Woman in arson case ordered to undergo mental health treatment

Sun - 8/16/2017

The woman suspected of setting 13 fires at three locations on the same morning was sentenced to a term of probation, time in jail and ordered to undergo mental health treatment Tuesday morning in Yuma County Superior Court.

With her attorney Valerie McNeice of the Yuma County Public Defender's Office standing at her side, 35-year-old Janice Lillian Pablo was sentenced to 36 months of intensive probation for attempted arson of an occupied structure, which she pleaded no contest to in a plea agreement last month.

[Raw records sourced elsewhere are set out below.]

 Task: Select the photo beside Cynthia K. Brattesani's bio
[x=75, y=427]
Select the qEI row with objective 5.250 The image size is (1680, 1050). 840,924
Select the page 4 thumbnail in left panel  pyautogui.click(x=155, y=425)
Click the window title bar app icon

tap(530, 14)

As a condition of that probation, Superior Court Judge Stephen Rouff also sentenced Pablo to serve 45 days in jail, without credit for any of the 258 days she has already served.

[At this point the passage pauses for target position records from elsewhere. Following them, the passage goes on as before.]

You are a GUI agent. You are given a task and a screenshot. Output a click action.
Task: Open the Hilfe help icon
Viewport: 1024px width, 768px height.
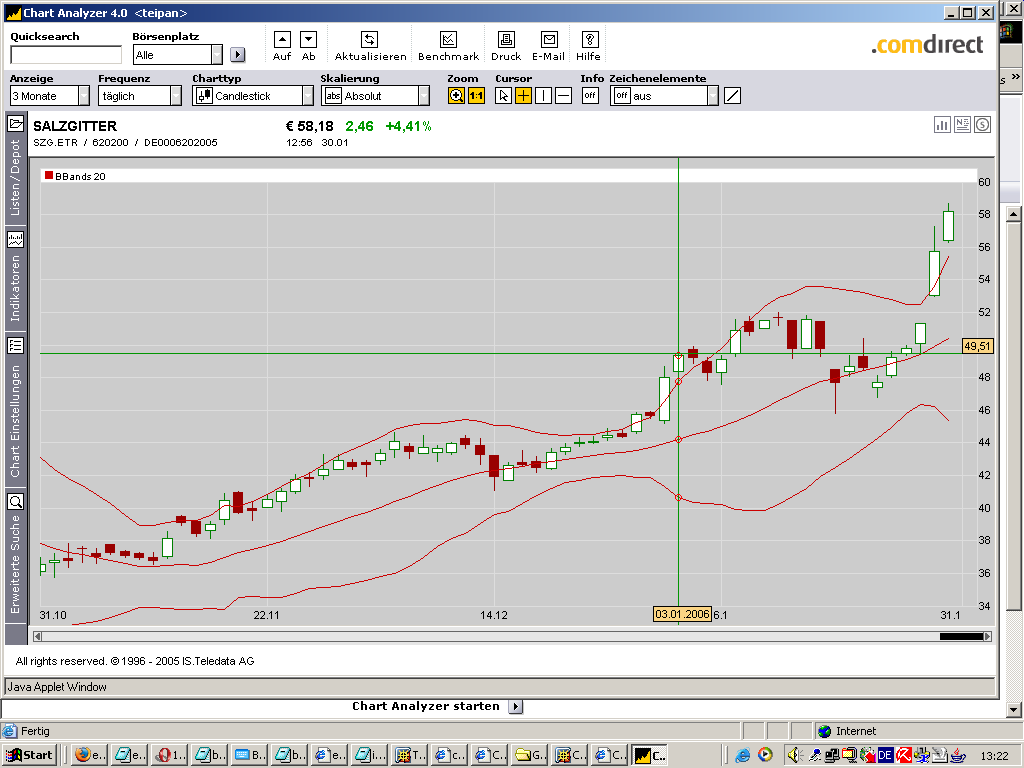point(589,40)
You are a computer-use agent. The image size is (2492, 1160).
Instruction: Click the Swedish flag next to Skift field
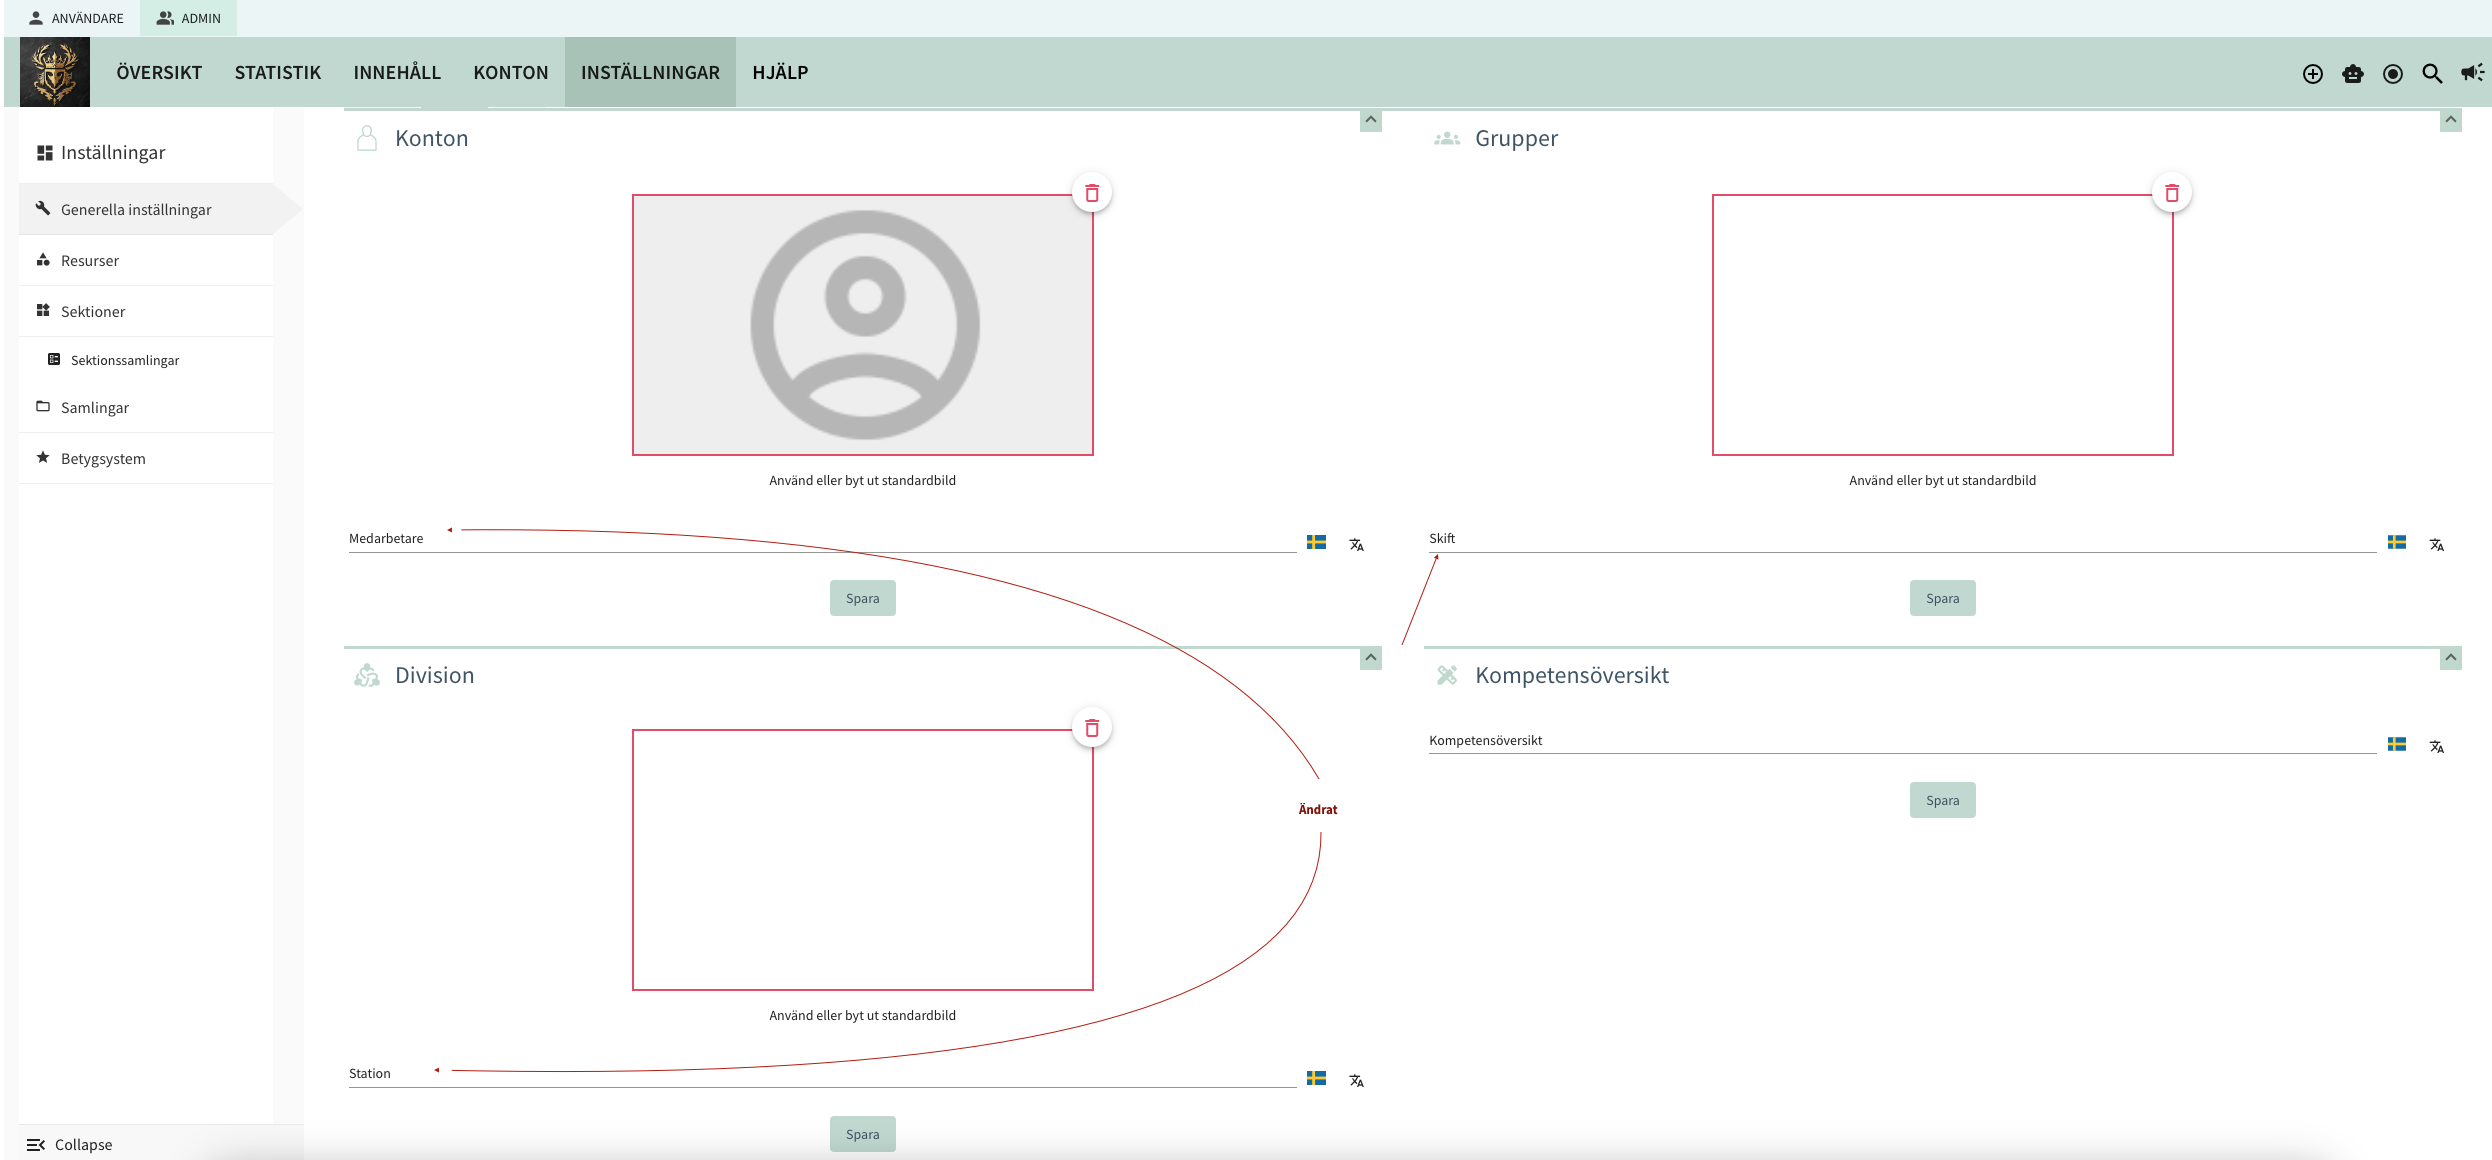tap(2397, 543)
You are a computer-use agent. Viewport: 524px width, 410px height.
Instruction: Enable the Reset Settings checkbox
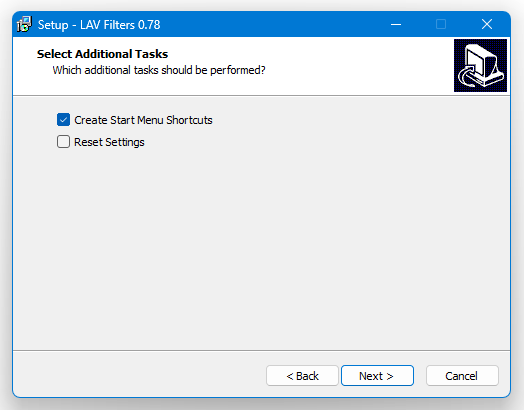click(x=63, y=142)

Rouff also ordered Pablo to apply for Mental Health Court, and told her if she is accepted she would be eligible for early release to attend, and her probation would be reduced from intensive to supervised.

If she is not accepted, however, her probation would remain as intensive and she would have to attend whatever mental health treatment program the probation department required once she completed her jail sentence.

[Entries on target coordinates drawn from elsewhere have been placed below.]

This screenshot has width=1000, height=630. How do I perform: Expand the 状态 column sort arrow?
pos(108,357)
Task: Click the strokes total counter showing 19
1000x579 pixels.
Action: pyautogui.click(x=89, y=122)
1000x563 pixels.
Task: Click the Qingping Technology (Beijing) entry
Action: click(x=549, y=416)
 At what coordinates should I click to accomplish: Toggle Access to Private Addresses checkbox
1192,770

Rouff cautioned Pablo as well, explaining to her if she violates any of the conditions of her probation, which include not completing a mental health program, she could be brought back into court.

If a violation is proven, the judge continued, she could be sentenced to a term of prison ranging from two years to eight years and nine months, with the presumptive sentence being three and a half years.

Pablo, who was still in custody on $20,000 bond, had been charged with two counts of arson of an occupied structure and one count of arson of property. In return for her plea of no contest, those charges against her were dismissed.

She was arrested the morning of Dec. 5 after she allegedly used matches with notebook paper or toilet paper to start two fires inside and four outside a home in the 700 block of 13th Avenue.

Pablo had also confessed to setting fires at the Food City on 8th Street, three of them indoors and two outside. Two more blazes were then discovered in a city-owned dumpster behind an apartment complex down the street from the store.

Police took Pablo into custody at about 11 a.m.Dec. 5, after reports of a disturbance near Arizona Avenue and 23rd Street.